Elle s'aperçut qu'il serrait les poings et paraissait trembler d'une rage impuissante.
– Lors de mon premier passage vers Montréal, je me suis informée de vous, monsieur Garreau, et l'on m'a dit que vous étiez aux champs.
– Mais... j'étais aux champs ! s'écria-t-il d'un ton presque désespéré. Dans ma seigneurie. Il a fallu que mon greffier vienne me relancer jusque-là avec un courrier si pressant et si menaçant que venait d'apporter un navire de France, que je suis revenu aussitôt dans la crainte de vous manquer.
– Qui peut vous presser ainsi pour une affaire de si peu d'importance ? D'où émanent ce courrier, ces menaces ?
Il eut un geste d'exaspération qui dispersa les papiers, rouleaux et dossiers qui encombraient sa table.
– Des services de M. Colbert comme toujours, mais cela recouvre tant et tant de ramifications, d'intrigues et de trafics d'influences qu'on ne peut plus jamais savoir quelle est la véritable instance qui se trouve derrière les ordres dont ils vous bombardent...
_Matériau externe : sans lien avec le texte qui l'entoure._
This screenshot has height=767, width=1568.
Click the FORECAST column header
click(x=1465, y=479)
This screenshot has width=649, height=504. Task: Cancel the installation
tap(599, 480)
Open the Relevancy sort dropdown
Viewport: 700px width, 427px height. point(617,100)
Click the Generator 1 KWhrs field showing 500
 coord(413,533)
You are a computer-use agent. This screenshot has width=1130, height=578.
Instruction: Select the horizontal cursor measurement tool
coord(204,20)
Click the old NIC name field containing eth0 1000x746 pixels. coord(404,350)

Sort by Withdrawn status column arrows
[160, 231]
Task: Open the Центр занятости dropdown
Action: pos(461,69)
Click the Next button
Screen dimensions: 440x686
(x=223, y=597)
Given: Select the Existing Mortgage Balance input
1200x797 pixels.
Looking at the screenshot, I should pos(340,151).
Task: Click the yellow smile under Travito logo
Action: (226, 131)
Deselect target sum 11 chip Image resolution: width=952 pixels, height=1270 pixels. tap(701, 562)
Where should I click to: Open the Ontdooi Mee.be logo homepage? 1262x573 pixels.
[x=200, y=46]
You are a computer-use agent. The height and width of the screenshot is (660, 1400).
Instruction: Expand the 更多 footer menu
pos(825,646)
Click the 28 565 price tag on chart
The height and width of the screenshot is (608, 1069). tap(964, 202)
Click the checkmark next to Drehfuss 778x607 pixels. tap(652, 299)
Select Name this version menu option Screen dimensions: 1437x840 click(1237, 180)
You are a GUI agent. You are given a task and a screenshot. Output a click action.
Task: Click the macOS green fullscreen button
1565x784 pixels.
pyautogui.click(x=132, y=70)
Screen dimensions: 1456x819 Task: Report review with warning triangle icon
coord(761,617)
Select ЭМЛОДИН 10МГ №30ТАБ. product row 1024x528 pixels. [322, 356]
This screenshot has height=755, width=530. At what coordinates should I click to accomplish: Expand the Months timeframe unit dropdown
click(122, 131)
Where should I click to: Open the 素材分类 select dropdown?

– Une chose est certaine, monsieur d'Entremont. Le roi nous garde son amitié. Nous en avons maintes preuves. Si M. Colbert se trouve lui-même derrière ces demandes outrancières et ridicules, il a agi sans en discuter avec Sa Majesté, et je doute fort que ce ministre, qui est pondéré et ne se mêle guère de superfluités de ce genre, soit au courant.
– Je ne sais qui « ils » ont dans leurs manches.
– Ce ne serait pas raisonnable de penser que les seules déclarations du père de Marville, qui ne nous aime pas et cherchera peut-être à monter les esprits dévots contre nous, suffiraient. Les jésuites sont des gens sérieux. Je doute qu'ils fassent désormais pression contre nous auprès de Sa Majesté.